• Domestic Economy

    Impact of CBI Intervention on Exchange Rate Instability

    Based on currency models available in economic studies and global experiences, the exchange rate can be considered one of the key economic variables, especially in Iran, whose fluctuations are more important to the public than any other variable, and for this reason, the issue of government intervention becomes important, economist Mohammad Reza Monjazab prefaced an article for the Persian newspaper Ta’adol with this note. A translation of the text follows:

     

    Wide-Ranging Effects

    Exchange rate fluctuations have significant impacts on the interest rate of short- and long-term deposits, trade balance and many economic variables. Checking this variable is of great importance to maintain the value of money and accelerate economic growth. These fluctuations have different effects on the domestic and foreign economic sectors, which can affect the economy as a whole. Therefore, exchange rate fluctuations, which are considered one of the challenging variables of economic stability, have attracted the attention of economists and policymakers of developed and developing countries. 
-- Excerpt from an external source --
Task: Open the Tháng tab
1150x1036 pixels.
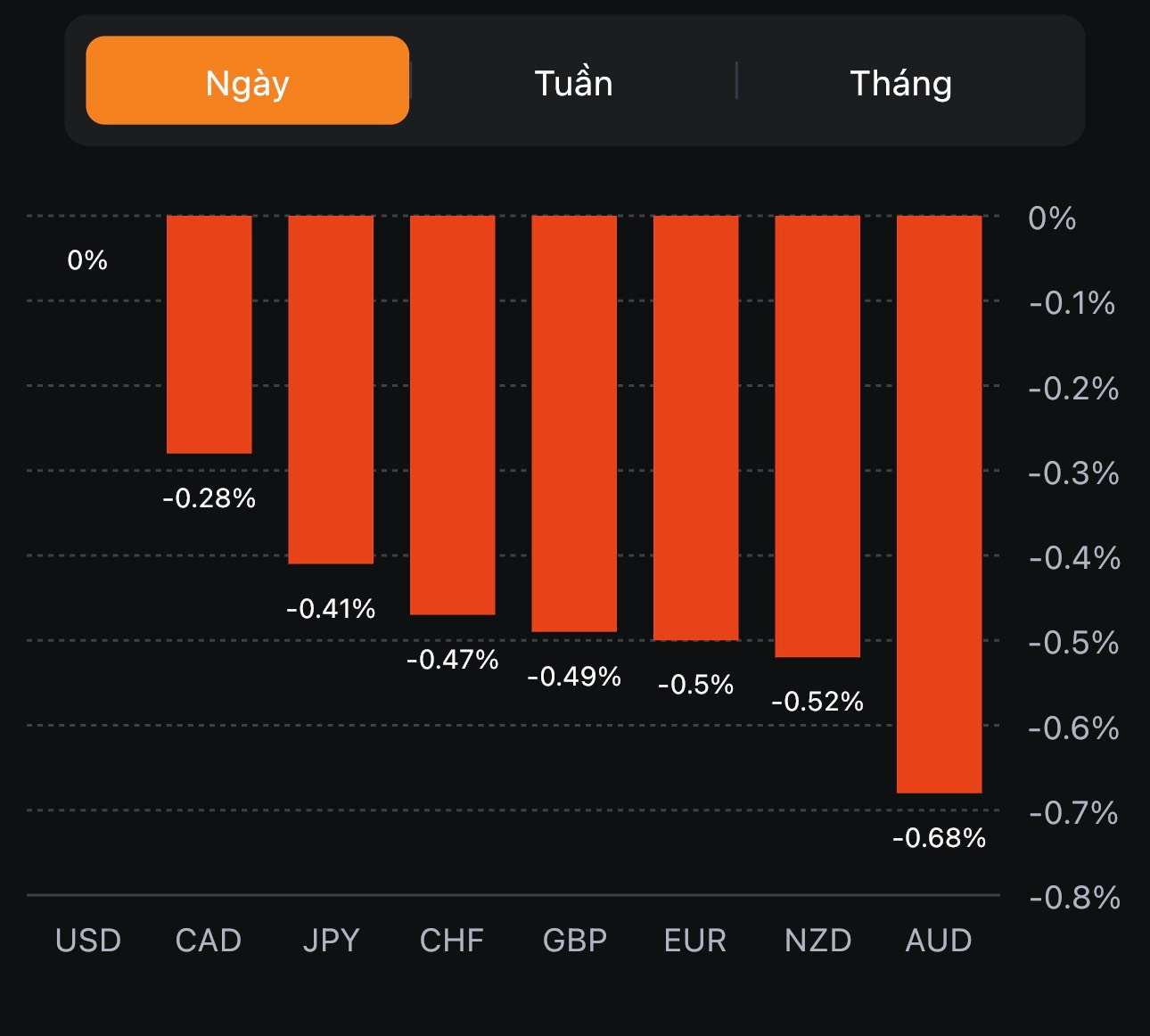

    Investigating the variability of the exchange rate and factors influencing it in different periods provides valuable information to politicians and economists. Different countries have different reactions to exchange rate changes, according to their level of development. Exchange rate changes affect export and import activities. The increase in exchange rate raises the competitive power and balances the foreign trade sector. The exchange rate is one of the important parameters for assessing the state of the economy, along with the variables of economic growth, inflation and unemployment.

     

    Supply-Demand Variable

    This variable is affected by domestic and foreign economic policies and developments, and is the source of changes in macroeconomic variables such as inflation, economic growth, export, import, etc. 

    If foreign currency is considered an important indicator, it is clearly evident that the exchange rate is determined based on supply and demand; in other words, this rate is nothing but the intersection of these two factors. 
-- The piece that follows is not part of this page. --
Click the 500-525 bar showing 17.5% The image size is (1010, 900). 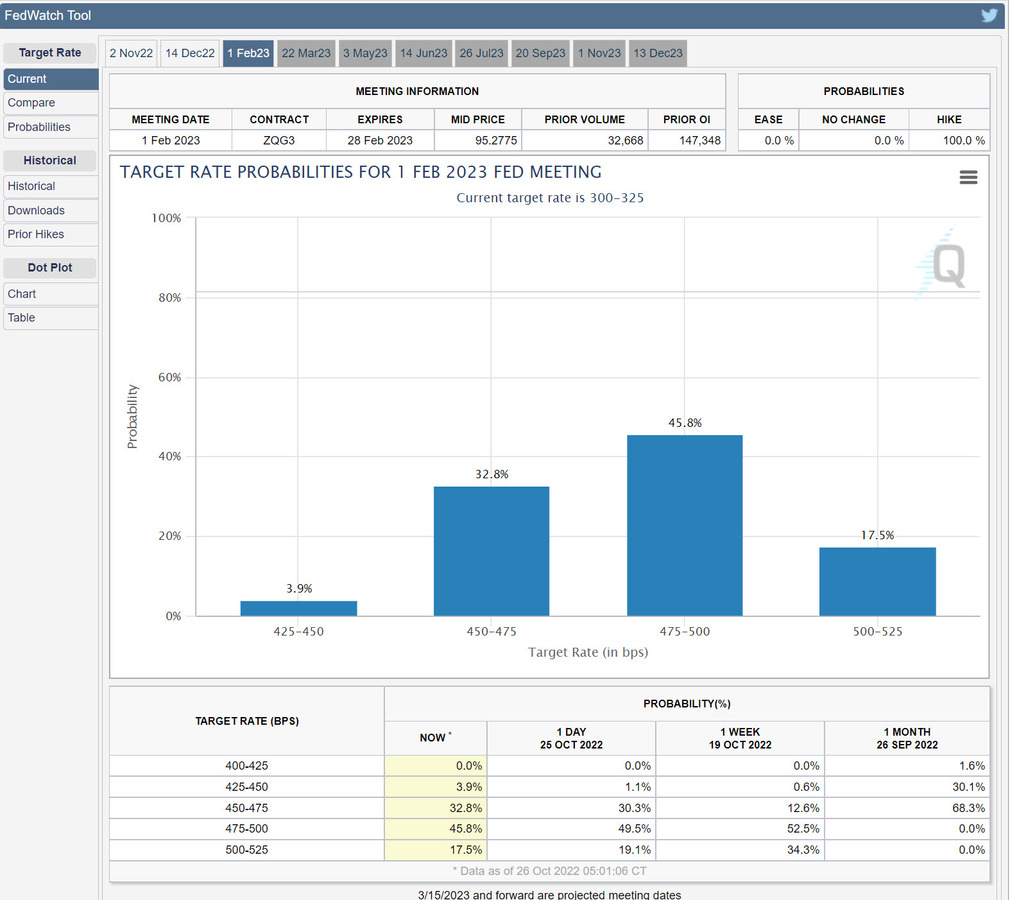click(877, 581)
    Supply and demand are the result of any action that creates a right for us compared to other countries or vice versa; in this note I will discuss and examine factors such as inflation rate, interest rate, liquidity and the most important index: the intervention index. 

    Due to the turbulence of foreign exchange market in Iran's economy, the exchange rate and its changes are issues of concern for many economists and policymakers. In most studies, the influence and intervention of CBI through monetary and financial instruments, as well as determining effective factors in the instability of exchange rate, have been investigated separately, but the influence of CBI intervention in the instability of the exchange rate has not been heeded. As a result, considering the importance of exchange rate instability as well as the intervention of the Central Bank of Iran, we should seek to provide a model to investigate the factors influencing the exchange rate instability in Iran.

    Exchange rate volatility increases less in higher deciles than in lower deciles. In total, the intervention index of CBI has a positive and significant effect on the instability of the exchange rate with a coefficient of 4,000%. The obtained result complies with theoretical foundations. 

    Regarding the real interest rate, the effectiveness of exchange rate instability is higher than this index in the initial and middle deciles, and the effect of this index on exchange rate instability declines, so that with the increase of deciles, the effectiveness of exchange rate instability of this index decreases.

    In general, the real interest rate with a factor of 3,000% has had a negative and significant effect on the instability of exchange rate. The result is also in accordance with theoretical foundations. But what makes this amount of currency fluctuation evident in Iran’s economy?

     

    A Multi-Rate System

    After the 1979 Islamic Revolution, Iran's foreign exchange market has experienced a multi-rate system until the unification of the exchange rate and the determination of the exchange rate based on the managed floating exchange rate system. 

    Until the fiscal 2001-2, there was a dual exchange rate system in Iran's economy (a fixed official exchange rate in addition to an unofficial exchange rate). Since 2001, with the implementation of the exchange rate unification policy, Iran's currency system was changed to a managed floating currency system.

    With the widening of the gap between the official and unofficial exchange rates, from the second half of the fiscal 2010-11, Iran's economy returned to a fixed exchange rate system. The difference between the reference rate and the free market in the fiscal 2011-12 and 2012-13 led to currency fluctuations and the economy faced many problems.

    From the fiscal 1974-75 to 1976-77, the Central Bank of Iran's involvement in the currency market was decreasing, and after that, until the Islamic Revolution, this trend increased, which shows that the fixed exchange rate system had been established in the market. 

    After the Islamic Revolution in the fiscal 1978-79 till 2001-02, the trend of CBI involvement was in the range of zero, which shows the implementation of a floating currency system in the currency market. But from the fiscal 2001-02 till 2003-04, the value of this index approached the range of one, which is a sign of the change of the currency system to a fixed currency system.

    From the fiscal 2004-05 to 2012-13, the involvement of CBI in the foreign exchange market decreased, but since the fiscal 2012-13, this trend has changed and CBI implemented a managed floating currency system. 

    Based on these figures, the more the CBI involvement increased in the currency market, the more the indicators fluctuated; as more attention is paid to market realities, the more stable the exchange rate became.